[EXERCISE 1] Return everything in the concert review from "The evening came" down to "the coronavirus pandemic.", copied word for word.
[EXERCISE 2] Translate this sentence from the concert review into Spanish: "Ching’s lightning-fast runs stirred up the first movement, after a pensive introduction."

Composer Caroline Shaw introduced the world premiere of her Microfictions Sunday night. Photo: Arts Laureate

The first movement opened with high, flute-like notes sparked in the first violin and then igniting the rest of the quartet. The texture became more smooth and homophonic, with a series of lush chords sometimes enlivened by plucked notes and dissonance. In the second movement, perhaps responding to the image of smeared photographs, Shaw called for glissando chords that blurred and then came into focus, as well as some microtonal bends.

The more chaotic third movement echoed its text about a summer storm, with chromatic ascending lines and raindrop pizzicati notes. Acknowledging the problem listeners might have with understanding where one movement ends or another begins, there was a tongue-in-cheek movement numbered 3½, consisting only of second violinist Fedkenheuer waving broadly and calling out “Hello” in a high voice.

An arpeggiated figure bowed across the strings ran through the fourth movement, perhaps the “chord that fell from grace” mentioned in its text. The musicians took turns interrupting one another, often introducing a new tonal center to which the others adapted. The “bird repeating its solitary caption” of the fifth movement’s text corresponded to an ostinato figure, developed through articulation changes and a gradual accelerando until it broke down into chaos.

In the hallucinatory sixth and final movement, the quartet had to scrape a sonic path toward a series of chords, triads materializing out of toneless clusters. Like the tiny stories that inspired it, this music did not have much time to develop, but this 20-minute co-commission from Shriver Hall Concert Series and other presenters made a delightful contrast to the larger traditional works that surrounded it.

The evening came to a close in much deeper emotion with Beethoven’s elegiac String Quartet No. 15, created after the composer had suffered an entire winter with a near-fatal intestinal ailment. The work is anchored on its massive central movement, which Beethoven titled “Heiliger Dankgesang” (“Holy song of thanksgiving of a convalescent to the Deity, in the Lydian mode”). This arching chorale, played exquisitely, became doubly poignant to all those listening, who have (hopefully) come through the other side of the coronavirus pandemic.

Ching’s lightning-fast runs stirred up the first movement, after a pensive introduction. The musicians accented strong contrasts of sound with exemplary unity of purpose, again pushing the first violinist into a harsh squeal in the stratospheric passages. Group intonation did not quite settle in the second movement either, including in the music-box theme accompanied by rustic drones like a hurdy-gurdy.

Minimal vibrato gave the slow sections of the “Heiliger Dankgesang” a fragile quality, a now impeccably tuned ensemble sound, as lines rose past one another toward the heavens in long-breathed arches. The faster sections, marked by Beethoven as “feeling new strength,” floated in elation. With each return of the chorale music, the experience became more and more introspective, as if the recovering patient almost could not believe he had survived.

Ching excelled in the brilliant solo cadenza of the fourth movement, overall a jaunty moment of levity that burst the veil created by the “Heiliger Dankgesang.” In the concluding fifth movement, again overdone a bit in speed and volume, the quartet drove ecstatically toward the Presto finish, as if overcome by the joy of performing for a live audience again. The selection of Beethoven also drew attention to the Miró Quartet’s complete recording of the composer’s quartets, released on the Pentatone label in November 2019.

A charming encore, an arrangement of Jay Ungar’s fiddle tune “Ashokan Farewell,” was familiar from Ken Burn’s Civil War documentary, although it was composed in the 1980s. Second violinist William Fedkenheuer, who introduced the piece, was named a Canadian national fiddle champion in 1989. Here he took the lead role in a nostalgic rendition of this lovely tune, based on Scottish folk songs, in a last moment of thanksgiving for the joy of live performance.

[SUPPLIED ENTRIES]
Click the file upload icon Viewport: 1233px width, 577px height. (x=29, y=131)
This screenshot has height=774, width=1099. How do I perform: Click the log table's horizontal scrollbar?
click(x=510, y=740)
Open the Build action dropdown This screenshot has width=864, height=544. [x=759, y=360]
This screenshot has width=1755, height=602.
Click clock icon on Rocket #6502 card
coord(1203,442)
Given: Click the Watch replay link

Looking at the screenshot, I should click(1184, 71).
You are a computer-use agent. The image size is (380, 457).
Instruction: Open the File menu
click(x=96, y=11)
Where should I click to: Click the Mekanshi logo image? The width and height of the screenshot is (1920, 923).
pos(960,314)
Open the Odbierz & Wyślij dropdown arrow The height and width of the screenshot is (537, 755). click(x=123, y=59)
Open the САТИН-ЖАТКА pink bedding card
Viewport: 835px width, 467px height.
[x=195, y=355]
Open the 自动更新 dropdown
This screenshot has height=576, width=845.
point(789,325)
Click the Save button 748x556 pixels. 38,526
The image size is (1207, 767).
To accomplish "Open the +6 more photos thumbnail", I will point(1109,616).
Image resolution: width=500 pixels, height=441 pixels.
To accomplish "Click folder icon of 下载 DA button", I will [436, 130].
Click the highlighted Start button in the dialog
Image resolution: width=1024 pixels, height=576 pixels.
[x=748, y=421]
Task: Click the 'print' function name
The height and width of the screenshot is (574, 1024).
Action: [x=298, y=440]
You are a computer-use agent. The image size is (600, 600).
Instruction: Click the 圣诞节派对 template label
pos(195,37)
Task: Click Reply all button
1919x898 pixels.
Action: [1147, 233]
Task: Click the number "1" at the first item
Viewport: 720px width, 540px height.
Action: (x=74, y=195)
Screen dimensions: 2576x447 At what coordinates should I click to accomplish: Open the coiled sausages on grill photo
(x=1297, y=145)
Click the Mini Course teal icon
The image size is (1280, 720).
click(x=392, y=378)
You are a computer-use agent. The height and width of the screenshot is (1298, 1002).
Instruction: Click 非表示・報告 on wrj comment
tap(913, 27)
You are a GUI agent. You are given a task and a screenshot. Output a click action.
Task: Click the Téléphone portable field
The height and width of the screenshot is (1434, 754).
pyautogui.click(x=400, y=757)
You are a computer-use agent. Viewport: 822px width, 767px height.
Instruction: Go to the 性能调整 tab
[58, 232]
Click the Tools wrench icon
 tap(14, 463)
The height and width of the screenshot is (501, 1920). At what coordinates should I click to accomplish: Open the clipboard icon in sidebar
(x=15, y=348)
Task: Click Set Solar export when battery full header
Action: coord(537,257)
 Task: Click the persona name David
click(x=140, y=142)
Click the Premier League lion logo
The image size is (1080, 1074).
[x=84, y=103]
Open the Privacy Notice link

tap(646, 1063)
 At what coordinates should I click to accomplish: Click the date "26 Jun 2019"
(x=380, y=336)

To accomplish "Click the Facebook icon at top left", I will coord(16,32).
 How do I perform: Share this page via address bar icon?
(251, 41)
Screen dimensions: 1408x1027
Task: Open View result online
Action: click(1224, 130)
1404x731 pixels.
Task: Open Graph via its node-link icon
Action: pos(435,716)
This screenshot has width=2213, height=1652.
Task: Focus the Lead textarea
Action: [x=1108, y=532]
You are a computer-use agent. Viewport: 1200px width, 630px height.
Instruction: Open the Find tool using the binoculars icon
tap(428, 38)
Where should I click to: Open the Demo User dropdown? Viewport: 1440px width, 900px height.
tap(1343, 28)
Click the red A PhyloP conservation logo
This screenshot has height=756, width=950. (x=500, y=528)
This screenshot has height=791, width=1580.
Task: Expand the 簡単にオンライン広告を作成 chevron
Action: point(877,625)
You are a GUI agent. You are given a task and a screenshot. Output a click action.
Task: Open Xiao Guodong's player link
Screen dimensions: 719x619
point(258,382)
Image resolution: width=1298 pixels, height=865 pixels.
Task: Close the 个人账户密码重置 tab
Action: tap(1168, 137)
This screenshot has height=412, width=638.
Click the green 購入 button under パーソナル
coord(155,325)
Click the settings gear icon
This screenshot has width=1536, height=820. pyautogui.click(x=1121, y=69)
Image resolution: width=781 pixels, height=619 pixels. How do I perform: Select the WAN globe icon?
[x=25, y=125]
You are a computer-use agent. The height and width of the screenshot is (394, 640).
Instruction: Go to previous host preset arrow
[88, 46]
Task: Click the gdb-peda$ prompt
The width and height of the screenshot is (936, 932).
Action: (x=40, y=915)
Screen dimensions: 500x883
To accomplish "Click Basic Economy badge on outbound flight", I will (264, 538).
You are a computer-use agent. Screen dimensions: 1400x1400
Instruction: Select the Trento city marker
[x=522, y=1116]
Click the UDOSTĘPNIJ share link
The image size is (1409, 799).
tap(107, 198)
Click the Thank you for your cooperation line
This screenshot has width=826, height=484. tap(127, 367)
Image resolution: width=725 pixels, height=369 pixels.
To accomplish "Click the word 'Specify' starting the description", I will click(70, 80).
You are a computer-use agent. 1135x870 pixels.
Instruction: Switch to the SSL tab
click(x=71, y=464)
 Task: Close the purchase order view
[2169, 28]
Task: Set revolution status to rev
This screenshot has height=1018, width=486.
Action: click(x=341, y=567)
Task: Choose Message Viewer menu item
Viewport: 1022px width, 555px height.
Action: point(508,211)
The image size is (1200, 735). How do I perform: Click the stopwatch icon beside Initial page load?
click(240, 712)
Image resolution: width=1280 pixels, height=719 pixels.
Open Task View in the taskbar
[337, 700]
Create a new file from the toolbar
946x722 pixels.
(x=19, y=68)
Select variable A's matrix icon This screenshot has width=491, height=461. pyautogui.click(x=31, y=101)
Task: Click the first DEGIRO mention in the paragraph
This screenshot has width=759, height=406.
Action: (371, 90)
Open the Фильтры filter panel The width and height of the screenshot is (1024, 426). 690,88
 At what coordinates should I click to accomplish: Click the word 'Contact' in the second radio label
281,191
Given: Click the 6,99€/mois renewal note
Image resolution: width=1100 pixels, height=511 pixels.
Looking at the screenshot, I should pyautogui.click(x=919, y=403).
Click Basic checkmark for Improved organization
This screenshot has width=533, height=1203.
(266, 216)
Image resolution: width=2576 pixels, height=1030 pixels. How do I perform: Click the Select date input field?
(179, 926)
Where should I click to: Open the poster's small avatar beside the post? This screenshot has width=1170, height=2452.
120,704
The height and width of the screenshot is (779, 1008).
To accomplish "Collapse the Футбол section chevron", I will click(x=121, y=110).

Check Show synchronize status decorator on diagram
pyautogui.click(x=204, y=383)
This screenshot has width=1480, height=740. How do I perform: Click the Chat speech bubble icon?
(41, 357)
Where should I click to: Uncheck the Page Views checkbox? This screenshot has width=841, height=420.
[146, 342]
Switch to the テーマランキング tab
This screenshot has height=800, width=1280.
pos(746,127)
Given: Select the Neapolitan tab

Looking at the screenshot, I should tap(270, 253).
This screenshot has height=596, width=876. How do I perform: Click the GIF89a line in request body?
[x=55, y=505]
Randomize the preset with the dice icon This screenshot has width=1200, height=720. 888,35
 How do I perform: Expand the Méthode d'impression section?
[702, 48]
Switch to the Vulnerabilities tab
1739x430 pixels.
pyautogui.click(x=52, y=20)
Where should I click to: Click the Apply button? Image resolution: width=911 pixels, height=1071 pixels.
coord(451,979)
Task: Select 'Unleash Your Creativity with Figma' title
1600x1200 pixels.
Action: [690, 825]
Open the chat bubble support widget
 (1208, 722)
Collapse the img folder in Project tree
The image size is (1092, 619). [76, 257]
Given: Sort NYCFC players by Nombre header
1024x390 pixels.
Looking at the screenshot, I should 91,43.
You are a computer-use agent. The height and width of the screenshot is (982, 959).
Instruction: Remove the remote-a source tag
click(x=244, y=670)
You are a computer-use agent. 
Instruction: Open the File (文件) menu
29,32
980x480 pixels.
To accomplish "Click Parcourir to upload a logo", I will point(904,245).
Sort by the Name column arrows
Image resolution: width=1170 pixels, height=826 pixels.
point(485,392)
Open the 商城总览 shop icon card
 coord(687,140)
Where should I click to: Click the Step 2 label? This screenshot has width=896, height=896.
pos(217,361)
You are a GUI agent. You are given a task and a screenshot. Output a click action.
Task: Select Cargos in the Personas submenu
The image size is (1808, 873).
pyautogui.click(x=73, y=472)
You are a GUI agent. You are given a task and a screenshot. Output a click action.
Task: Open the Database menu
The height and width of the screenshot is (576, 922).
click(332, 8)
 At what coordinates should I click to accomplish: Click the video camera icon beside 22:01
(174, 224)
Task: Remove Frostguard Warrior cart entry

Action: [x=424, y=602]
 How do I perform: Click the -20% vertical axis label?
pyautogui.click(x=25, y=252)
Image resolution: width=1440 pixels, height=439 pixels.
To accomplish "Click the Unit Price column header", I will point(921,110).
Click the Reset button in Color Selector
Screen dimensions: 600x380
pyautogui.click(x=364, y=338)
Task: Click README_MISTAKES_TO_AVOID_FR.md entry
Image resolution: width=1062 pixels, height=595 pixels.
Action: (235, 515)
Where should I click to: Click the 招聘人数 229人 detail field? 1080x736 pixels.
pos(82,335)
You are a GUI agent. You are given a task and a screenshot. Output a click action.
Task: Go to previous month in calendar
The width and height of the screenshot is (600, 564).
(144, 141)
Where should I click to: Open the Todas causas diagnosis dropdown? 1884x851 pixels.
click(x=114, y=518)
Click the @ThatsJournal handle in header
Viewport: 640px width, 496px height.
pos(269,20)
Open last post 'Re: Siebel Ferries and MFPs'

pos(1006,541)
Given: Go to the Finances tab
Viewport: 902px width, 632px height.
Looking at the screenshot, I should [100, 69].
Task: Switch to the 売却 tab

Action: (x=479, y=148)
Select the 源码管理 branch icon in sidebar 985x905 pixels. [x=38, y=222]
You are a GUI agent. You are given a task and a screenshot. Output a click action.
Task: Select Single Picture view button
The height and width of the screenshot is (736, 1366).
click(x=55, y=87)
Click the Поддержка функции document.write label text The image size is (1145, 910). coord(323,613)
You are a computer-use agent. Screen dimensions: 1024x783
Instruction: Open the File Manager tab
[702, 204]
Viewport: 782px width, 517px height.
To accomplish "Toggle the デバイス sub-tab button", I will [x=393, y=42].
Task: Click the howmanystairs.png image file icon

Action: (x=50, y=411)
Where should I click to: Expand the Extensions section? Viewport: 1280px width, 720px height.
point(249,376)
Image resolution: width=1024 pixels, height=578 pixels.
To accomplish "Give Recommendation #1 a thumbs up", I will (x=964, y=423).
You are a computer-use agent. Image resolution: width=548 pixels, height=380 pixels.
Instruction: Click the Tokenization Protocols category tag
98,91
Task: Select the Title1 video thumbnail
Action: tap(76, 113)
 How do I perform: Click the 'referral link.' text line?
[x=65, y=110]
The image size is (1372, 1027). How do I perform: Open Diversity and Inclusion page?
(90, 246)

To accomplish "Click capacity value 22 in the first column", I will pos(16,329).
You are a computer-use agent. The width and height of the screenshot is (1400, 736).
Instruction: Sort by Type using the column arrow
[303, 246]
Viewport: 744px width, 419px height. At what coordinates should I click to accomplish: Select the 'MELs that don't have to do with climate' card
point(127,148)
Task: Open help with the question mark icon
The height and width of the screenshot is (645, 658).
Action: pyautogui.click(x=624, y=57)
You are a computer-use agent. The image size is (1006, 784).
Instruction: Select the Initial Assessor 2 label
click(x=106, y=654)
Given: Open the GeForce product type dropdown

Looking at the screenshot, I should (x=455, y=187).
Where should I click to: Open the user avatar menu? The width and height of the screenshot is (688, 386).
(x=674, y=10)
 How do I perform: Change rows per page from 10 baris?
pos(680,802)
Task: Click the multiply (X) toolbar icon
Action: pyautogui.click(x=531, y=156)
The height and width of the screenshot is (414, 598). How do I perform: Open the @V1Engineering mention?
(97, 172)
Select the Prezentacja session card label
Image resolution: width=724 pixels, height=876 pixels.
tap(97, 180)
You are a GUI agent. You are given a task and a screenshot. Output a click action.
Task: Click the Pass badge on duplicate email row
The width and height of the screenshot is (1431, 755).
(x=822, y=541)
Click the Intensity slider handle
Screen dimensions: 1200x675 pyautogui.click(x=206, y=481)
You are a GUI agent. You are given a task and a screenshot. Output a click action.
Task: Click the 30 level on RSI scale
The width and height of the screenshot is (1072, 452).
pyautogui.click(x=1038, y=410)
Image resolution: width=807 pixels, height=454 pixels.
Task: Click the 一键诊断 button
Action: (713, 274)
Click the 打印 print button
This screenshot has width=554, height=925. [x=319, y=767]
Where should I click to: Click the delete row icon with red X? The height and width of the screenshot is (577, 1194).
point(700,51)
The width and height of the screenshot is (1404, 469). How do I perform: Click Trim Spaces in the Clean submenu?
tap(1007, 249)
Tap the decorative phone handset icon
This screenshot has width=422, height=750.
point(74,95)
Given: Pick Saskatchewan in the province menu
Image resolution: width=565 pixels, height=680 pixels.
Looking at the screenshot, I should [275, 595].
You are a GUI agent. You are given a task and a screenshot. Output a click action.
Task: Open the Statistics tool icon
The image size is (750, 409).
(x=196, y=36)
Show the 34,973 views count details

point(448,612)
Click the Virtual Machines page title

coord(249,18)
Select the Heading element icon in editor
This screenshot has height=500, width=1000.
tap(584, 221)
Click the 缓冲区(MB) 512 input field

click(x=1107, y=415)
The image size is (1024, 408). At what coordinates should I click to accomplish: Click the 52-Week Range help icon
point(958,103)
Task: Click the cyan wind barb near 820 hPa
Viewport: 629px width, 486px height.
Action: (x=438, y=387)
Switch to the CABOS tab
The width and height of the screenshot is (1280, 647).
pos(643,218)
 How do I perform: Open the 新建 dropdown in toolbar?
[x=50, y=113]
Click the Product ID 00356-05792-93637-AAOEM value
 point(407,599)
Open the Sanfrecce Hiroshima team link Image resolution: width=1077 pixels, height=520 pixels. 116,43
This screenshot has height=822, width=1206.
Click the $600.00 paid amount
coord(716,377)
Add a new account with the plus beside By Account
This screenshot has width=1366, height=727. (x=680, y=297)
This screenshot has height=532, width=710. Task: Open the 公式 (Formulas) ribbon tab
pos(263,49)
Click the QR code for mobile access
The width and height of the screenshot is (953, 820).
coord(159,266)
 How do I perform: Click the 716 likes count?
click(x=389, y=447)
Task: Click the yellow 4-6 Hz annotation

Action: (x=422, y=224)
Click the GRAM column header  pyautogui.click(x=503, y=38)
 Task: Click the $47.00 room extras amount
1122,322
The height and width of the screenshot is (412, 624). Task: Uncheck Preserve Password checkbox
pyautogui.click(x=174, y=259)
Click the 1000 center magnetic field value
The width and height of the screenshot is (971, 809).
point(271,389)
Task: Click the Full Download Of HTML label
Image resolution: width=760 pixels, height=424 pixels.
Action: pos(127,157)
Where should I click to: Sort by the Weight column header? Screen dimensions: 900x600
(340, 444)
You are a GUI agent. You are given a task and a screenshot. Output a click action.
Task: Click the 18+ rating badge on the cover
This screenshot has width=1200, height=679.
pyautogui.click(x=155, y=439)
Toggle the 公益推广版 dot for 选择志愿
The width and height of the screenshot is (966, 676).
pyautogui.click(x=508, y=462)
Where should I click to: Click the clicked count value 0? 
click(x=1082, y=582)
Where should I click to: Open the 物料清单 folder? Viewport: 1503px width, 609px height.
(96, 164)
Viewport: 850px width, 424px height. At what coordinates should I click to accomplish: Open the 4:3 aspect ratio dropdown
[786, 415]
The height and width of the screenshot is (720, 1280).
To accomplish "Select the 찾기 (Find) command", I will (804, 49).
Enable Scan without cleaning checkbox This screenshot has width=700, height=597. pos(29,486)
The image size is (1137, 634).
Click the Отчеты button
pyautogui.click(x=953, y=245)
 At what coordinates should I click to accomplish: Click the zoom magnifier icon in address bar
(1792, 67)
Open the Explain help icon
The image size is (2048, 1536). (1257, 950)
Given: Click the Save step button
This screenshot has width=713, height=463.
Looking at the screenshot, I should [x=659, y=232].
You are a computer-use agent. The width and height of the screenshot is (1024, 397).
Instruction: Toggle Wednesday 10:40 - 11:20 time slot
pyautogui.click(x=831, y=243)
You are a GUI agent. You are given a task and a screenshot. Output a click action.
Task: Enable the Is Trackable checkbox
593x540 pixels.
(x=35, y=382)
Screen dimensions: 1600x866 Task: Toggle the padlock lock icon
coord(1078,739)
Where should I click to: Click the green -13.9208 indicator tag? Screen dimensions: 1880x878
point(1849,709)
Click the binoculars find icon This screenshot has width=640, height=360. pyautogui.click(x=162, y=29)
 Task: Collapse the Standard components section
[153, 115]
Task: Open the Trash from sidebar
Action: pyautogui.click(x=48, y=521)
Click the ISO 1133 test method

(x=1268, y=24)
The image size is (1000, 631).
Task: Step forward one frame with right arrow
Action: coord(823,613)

[WRITTEN SOLUTION 1]
The evening came to a close in much deeper emotion with Beethoven’s elegiac String Quartet No. 15, created after the composer had suffered an entire winter with a near-fatal intestinal ailment. The work is anchored on its massive central movement, which Beethoven titled “Heiliger Dankgesang” (“Holy song of thanksgiving of a convalescent to the Deity, in the Lydian mode”). This arching chorale, played exquisitely, became doubly poignant to all those listening, who have (hopefully) come through the other side of the coronavirus pandemic.

[WRITTEN SOLUTION 2] Las carreras vertiginosas de Ching agitaron el primer movimiento, tras una introducción pensativa.